To ensure that it doesn’t have to go through something like that again, Lavabit has created a new architecture that physically prevents it from handing over the SSL key. The key is now stored in a tamper-resistant device.
It generates a long passphrase that even Lavabit can’t see and then inserts the key into the tamper-resistant device before destroying the passphrase. “Once it’s in there, we cannot pull that SSL key back out,” a developer for Lavabit told The Intercept.
The resurrected Lavabit is currently only open to previous users who were locked out of their accounts unexpectedly following the sudden demise of this service back in 2013. Lavabit will eventually open up the new service to more users in the coming months who will have the option to decide between Trustful, Cautious, and Paranoid modes.

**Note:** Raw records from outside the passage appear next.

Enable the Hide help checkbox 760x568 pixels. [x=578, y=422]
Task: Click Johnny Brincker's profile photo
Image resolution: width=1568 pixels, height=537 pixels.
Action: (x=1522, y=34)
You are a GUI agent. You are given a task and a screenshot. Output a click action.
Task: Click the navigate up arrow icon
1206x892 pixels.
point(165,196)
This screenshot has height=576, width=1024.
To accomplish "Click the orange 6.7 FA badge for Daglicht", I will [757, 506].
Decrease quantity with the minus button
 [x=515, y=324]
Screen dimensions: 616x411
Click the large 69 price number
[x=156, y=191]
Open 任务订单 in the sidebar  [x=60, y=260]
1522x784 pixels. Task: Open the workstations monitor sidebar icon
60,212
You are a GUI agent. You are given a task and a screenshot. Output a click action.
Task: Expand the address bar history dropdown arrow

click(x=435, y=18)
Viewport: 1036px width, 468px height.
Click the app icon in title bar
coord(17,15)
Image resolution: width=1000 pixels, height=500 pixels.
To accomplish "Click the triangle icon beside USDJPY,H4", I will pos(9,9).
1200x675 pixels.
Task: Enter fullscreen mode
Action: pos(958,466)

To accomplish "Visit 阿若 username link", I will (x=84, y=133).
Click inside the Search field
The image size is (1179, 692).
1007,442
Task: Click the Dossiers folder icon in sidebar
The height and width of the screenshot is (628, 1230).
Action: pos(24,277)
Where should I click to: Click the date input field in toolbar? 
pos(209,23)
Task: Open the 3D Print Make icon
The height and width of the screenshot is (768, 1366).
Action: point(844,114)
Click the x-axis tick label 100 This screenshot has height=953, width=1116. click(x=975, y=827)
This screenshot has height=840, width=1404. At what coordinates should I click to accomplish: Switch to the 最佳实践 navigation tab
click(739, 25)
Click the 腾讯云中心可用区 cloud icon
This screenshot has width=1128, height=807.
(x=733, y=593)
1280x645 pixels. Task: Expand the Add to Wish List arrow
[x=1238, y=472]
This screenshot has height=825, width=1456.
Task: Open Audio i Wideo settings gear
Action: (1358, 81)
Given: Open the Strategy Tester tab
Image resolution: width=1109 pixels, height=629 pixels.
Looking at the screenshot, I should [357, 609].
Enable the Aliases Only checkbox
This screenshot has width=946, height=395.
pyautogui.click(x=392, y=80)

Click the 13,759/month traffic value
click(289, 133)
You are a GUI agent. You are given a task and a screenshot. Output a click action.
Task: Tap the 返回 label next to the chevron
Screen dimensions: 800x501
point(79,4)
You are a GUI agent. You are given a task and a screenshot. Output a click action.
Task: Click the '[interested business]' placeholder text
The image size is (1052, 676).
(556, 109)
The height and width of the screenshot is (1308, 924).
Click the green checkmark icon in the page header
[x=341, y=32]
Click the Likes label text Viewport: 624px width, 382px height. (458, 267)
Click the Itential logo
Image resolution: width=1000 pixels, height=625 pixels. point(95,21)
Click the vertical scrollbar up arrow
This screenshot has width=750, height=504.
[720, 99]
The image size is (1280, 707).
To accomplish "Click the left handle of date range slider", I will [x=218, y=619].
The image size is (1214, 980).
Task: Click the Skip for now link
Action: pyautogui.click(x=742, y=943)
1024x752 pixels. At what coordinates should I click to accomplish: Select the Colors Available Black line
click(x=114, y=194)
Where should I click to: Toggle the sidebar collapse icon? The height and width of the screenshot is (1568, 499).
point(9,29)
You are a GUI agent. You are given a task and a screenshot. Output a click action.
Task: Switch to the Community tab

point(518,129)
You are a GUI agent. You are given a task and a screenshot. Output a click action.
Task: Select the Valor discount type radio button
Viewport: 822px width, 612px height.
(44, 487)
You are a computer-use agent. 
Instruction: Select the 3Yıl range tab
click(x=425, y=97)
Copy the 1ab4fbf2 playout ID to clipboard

The Trustful option only encrypts emails on Lavabit’s server while Cautious is going to provide end-to-end encryption. Those who go with the Paranoid option will have to install a client software on their machines to generate an encryption key. Users will have to manually transfer the key if they want to use another device and if a key is lost then it’s not recoverable.
Lavabit hasn’t said when it’s going to open up the service to new users but it’s accepting pre-registrations for new accounts on its website.